Published: Mar 4, 2026 by K. E. Claytor, Claude.AI
I’m a recurve shooter preparing for the outdoor archery season again and it’s time to do some arrow selection. Do I want thick arrows or thin arrows? Thick arrows may gain you more points (although unlikely with the large target). And thin arrows are rumored to be less susceptible to wind effects. But let’s see — let’s do a bit of math!
Assumptions
- Recurve bow, so we can approximate it as applying a force linear with draw length
- Full-draw length equals arrow length
- The arrow takes a parabolic trajectory from shooter to target
- Wind is blowing perpendicular to the line from shooter to target
Variables
- $F_b$ = maximum force the bow applies at full draw
- $m_a$ = arrow mass
- $v_a$ = arrow velocity when traveling downrange
- $l_a$ = length of arrow
- $\phi_a$ = diameter of arrow
- $d$ = distance from shooter to target
- $t$ = time for the arrow to travel downrange
- $v_w$ = wind velocity
- $F_d$ = drag force from the wind
An aside - Claude and Math
It’s been awhile since I’ve asked one of the LLM’s to do math for me. The last time it didn’t work out so well, but I thought I would try again with the new agent models. Here’s the chat.
Basically, I prompted it with nearly exactly what was above (minus a couple of variables). It identified all of the correct equations, did the correct substitutions, identified other variables it needed and came to the correct conclusion. Basically what I had done on a napkin at the range last summer, but never got around to writing it up.
Anyway, here’s the solution:
Stage 1: Arrow Velocity
Since the bow force is linear with draw length, the work done on the arrow is the area under a triangle — half the maximum force times the full draw length $l_a$:
\[W = \frac{1}{2} F_b l_a\]Setting this equal to the arrow’s kinetic energy:
\[\frac{1}{2} F_b l_a = \frac{1}{2} m_a v_a^2\]Solving for $v_a$:
\[v_a = \sqrt{\frac{F_b l_a}{m_a}}\]Stage 2: Time to Travel Downrange
Assuming the horizontal velocity component is roughly constant (flat trajectory), the time to reach the target is simply:
\[t = \frac{d}{v_a}\]Note that since we’re comparing arrows of the same mass, they’ll have the same $v_a$ and hence the same $t$ — so any difference in wind drift must come purely from the drag force.

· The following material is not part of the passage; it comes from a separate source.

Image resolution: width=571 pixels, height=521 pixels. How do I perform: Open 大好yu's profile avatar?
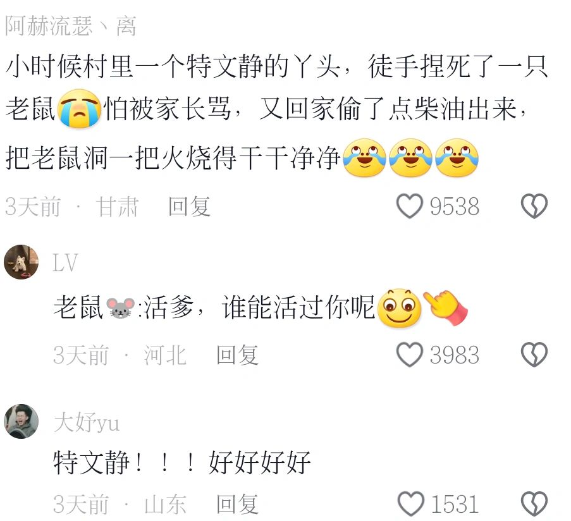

Stage 3: Wind Displacement
The drag force on a cylindrical arrow from a crosswind is:
\[F_d = \frac{1}{2} \rho C_d A v_w^2\]where the lateral area of the arrow is $A = l_a \cdot \phi_a$. The resulting lateral acceleration is $a_w = F_d / m_a$, giving a displacement of:
\[x = \frac{1}{2} a_w t^2 = \frac{F_d}{2 m_a} \left(\frac{d}{v_a}\right)^2\]Substituting in $A = l_a \cdot \phi_a$:
\[x = \frac{\rho C_d l_a \phi_a v_w^2}{4 m_a} \left(\frac{d}{v_a}\right)^2\]Now substituting $v_a = \sqrt{F_b l_a / m_a}$:
\[x = \frac{\rho C_d l_a \phi_a v_w^2}{4 m_a} \cdot \frac{d^2 m_a}{F_b l_a}\]The $m_a$ and $l_a$ terms cancel, and we’re left with:
\[x = \frac{\rho C_d \phi_a v_w^2 d^2}{4 F_b}\]Result & Takeaways
The wind displacement depends only on arrow diameter $\phi_a$ and bow draw weight $F_b$ — not on arrow mass or length. This gives us three clean takeaways:
- Thinner arrows drift less — displacement is directly proportional to $\phi_a$
- Higher draw weight reduces drift — $F_b$ in the denominator means stiffer bows shoot faster arrows that spend less time in the wind
- Arrow mass and length don’t matter — perhaps counterintuitively, heavier arrows resist wind no better than lighter ones; the extra inertia is exactly offset by the slower velocity
So the rumor is true: all else being equal, go thin.